Desde tiempos remotos el oro se consideró como la representación simbólica de la virtud: “trenzas de oro”, “como los chorros del oro”, “corazón de oro”, frases hechas, utilizadas tradicionalmente para simbolizar las virtudes de los hombres.

Pero el oro hoy no brilla como virtud excepto en el lenguaje metafórico de los escritores pasados de moda o en la sabiduría tradicional de los ancianos. El oro ha pasado a ser la “bárbara reliquia”, el símbolo del poder oscuro de ciertas fuerzas ocultas enemigas del progreso y el desarrollo. Ha dejado de ser una virtud. Carece por completo de sentido y utilidad y cualquier movimiento significativo al alza de su precio sigue recibiendo el tratamiento “oficial” de mera burbuja especulativa sin fundamento.
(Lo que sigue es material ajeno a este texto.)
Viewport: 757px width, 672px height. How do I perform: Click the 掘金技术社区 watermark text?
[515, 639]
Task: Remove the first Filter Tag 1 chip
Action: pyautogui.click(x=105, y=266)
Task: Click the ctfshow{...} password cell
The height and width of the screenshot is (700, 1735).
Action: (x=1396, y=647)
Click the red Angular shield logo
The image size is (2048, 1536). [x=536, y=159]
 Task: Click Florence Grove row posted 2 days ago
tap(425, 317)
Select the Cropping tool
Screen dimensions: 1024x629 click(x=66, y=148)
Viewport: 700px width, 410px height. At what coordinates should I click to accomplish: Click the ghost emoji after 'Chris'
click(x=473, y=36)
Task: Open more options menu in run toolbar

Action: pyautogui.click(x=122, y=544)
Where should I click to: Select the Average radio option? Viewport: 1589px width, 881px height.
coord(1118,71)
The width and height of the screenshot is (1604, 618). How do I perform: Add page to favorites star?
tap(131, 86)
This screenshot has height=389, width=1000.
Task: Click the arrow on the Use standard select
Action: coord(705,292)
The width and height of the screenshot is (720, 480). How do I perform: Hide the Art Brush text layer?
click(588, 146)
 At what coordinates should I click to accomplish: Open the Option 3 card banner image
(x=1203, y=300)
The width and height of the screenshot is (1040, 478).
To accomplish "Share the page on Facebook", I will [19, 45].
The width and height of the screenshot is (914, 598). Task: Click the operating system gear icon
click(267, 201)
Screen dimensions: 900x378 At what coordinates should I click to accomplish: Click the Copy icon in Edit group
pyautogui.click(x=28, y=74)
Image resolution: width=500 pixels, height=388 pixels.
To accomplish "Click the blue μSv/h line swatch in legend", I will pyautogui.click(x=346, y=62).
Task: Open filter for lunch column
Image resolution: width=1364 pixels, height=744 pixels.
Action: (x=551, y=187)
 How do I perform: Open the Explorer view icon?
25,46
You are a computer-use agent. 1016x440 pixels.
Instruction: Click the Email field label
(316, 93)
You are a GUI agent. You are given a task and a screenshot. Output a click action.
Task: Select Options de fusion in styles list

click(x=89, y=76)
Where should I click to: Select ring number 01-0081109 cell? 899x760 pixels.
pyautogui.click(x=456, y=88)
Así llevamos desde que hace cinco años marcó su mínimo secular, habiendo duplicado desde entonces su precio.

La ruptura de la resistencia psicológica de 500 dólares la onza, como era de esperar, ha desencadenado un tremendo incremento de la volatilidad. Es muy posible que, en lo sucesivo, debamos acostumbrarnos a movimientos de subida y posterior “pull-back”, de 40 y 50 dólares la onza en una semana, tal y como hemos visto en la que acaba de finalizar, sin que ello signifique otra cosa que el oro interesa cada vez a mayor número de participantes.

La enorme desproporción existente entre las masas ilimitadas de papel fiduciario que genera día tras día el déficit USA y el insignificante tamaño de los mercados limitados de metales y de commodities va a convertir a estos en una continua y alucinante montaña rusa.

Para los que gustan de emociones fuertes se ofrece una gran oportunidad de disfrutar (o padecer) con ellas. Para aquellos que esperan la recuperación de las viejas virtudes perdidas, el incremento de la volatilidad es la mejor demostración de que ese tiempo esta cercano. Todo lo que se mueve está vivo.